XSS-Bremse Content Security Policy
Seite 4: Umbaumaßnahmen
Umbaumaßnahmen
Um die CSP wirkungsvoll einsetzen zu können, sind in der Regel kleinere oder größere Änderungen an der Webseite nötig. Statische <script>-Blöcke können relativ einfach in .js-Dateien ausgelagert und über <script type="text/javascript" src="skripte.js"></script>
wieder in die Seite eingebettet werden.
Von dem Verbot eingebetteter Skripte sind aber auch alle attributbasierten EventHandler wie onchange betroffen. Der JavaScript-Code im folgenden HTML-Element muss also ebenfalls modifiziert werden:
<input id="i0" class="amount" onchange="updateSum()">
Damit das ausgelagerte Skript über Veränderungen des Elements benachrichtigt wird, muss es mit der Funktion addEventListener()

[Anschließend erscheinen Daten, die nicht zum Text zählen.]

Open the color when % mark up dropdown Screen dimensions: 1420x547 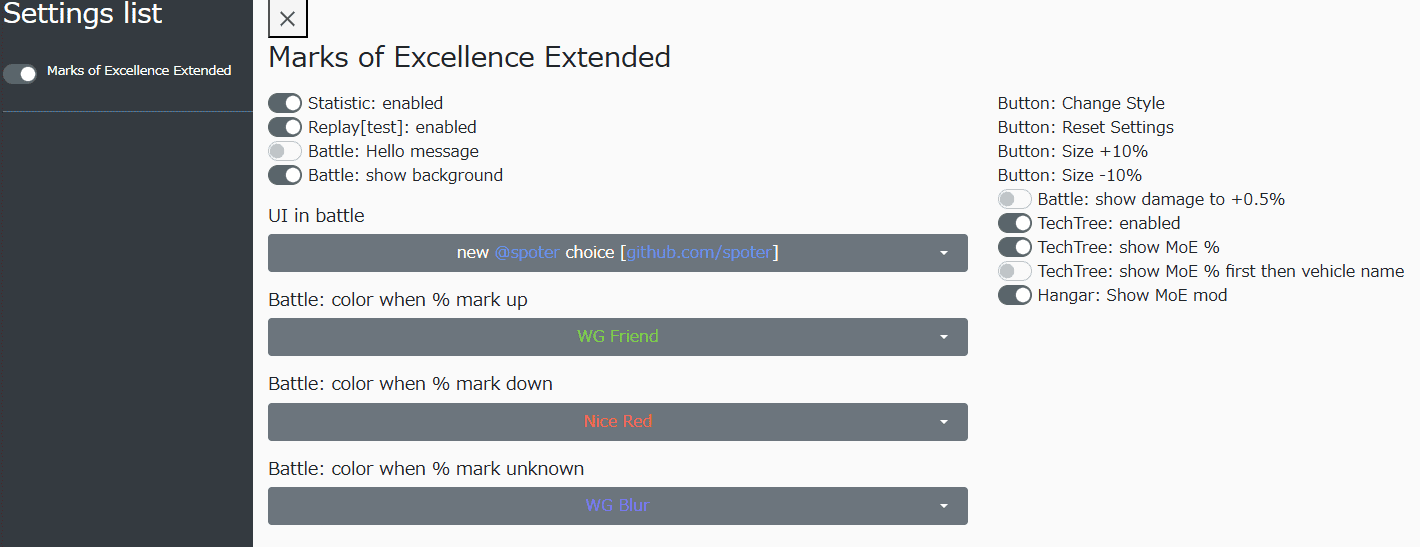[618, 337]
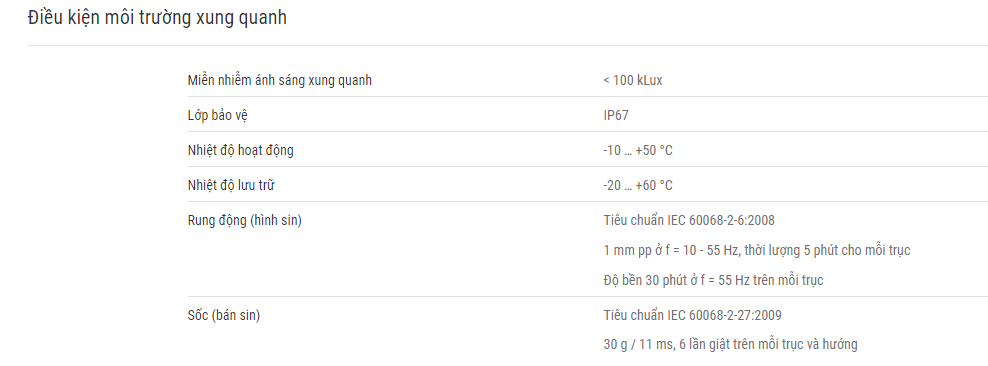Image resolution: width=988 pixels, height=366 pixels.
Task: Click the 'Tiêu chuẩn IEC 60068-2-27:2009' text
Action: pyautogui.click(x=692, y=316)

einen Event-Handler registrieren. Allerdings funktioniert das nicht bei allen Browsern: So müsste man etwa beim Internet Explorer bis Version 8 auf attachEvent()

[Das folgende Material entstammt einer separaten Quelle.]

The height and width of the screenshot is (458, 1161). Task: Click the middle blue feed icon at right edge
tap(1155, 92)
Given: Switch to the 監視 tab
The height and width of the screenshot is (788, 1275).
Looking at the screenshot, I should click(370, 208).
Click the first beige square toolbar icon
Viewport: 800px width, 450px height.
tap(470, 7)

ausweichen. Für diese und weitere Browserabweichungen gibt es eine komfortable Lösung: Die jQuery-Bibliothek fängt solche Eigenheiten ab und erlaubt darüber hinaus das bequeme Adressieren von Elementen über CSS-Selektoren. So lässt sich etwa für Input-Felder mit der CSS-Klasse "amount" ein onchange
-Event-Handler wie folgt registrieren:
$().ready(function () {
$(".amount").change(function() {
updateSum();
});
});
Wer bislang noch nicht mit jQuery gearbeitet hat, bekommt auf der Projektseite Starthilfe.
Datenbrücke
Manchmal werden im JavaScript-Code Daten benötigt, die serverseitig dynamisch in den Code eingefügt werden. So schreibt etwa ein PHP-Skript dynamisch zur Laufzeit auf dem Server direkt den Wert 42 in die Variable price. Da der JavaScript-Code beim Einsatz einer CSP jedoch in statischen Dateien abgelegt werden sollte, funktioniert das dynamische Einbetten freilich nicht mehr.

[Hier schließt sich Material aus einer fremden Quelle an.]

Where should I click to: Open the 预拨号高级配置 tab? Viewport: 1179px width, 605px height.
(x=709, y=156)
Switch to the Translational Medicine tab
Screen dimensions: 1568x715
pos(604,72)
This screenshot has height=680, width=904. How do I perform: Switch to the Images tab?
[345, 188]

Es gibt jedoch einen Trick: Man fügt die Daten weiterhin in den HTML-Code der Seite ein und greift über die ausgelagerten Skripte anschließend darauf zu. HTML5 erlaubt es, alle Elemente mit selbstdefinierten Attributen zu erweitern, sofern diese mit "data-" beginnen. Der Server kann also den folgenden HTML-Code generieren:
<input id="i1" class="amount" data-price="42">
Mit jQuery werden die data-Attribute dann wie normale Attribute über attr(name) angesprochen:
price=$("#i1").attr("data-price")
In alten Anwendungen, die keine HTML5- Funktionen verwenden dürfen, können unsichtbare input-Felder vom Typ "hidden" verwendet werden:
<input type="hidden" id="p3" value="9">
Eval is Evil
Die Standard-Policy verbietet es, Zeichenfolgen als JavaScript-Code zu interpretieren. Konkret bedeutet dies, dass die Verwendung von eval()
und new Function()
tabu ist. Die Funktionen setTimeout()
und setInterval() dürfen nur noch mit einem function-Objekt als Parameter verwendet werden. Also beispielsweise statt
setTimeout("alert('vorbei')", 100);
muss diese Variante verwendet werden:
setTimeout(function() { alert("vorbei"); }, 100);
Wer eval() zum Parsen von Daten im JSON-Format nutzt, sollte stattdessen zu der Methode JSON.parse() greifen, die alle aktuellen Browser bieten. Wenn Internet Explorer 7 und älter unterstützt werden sollen, können JSON-Libraries verwendet werden.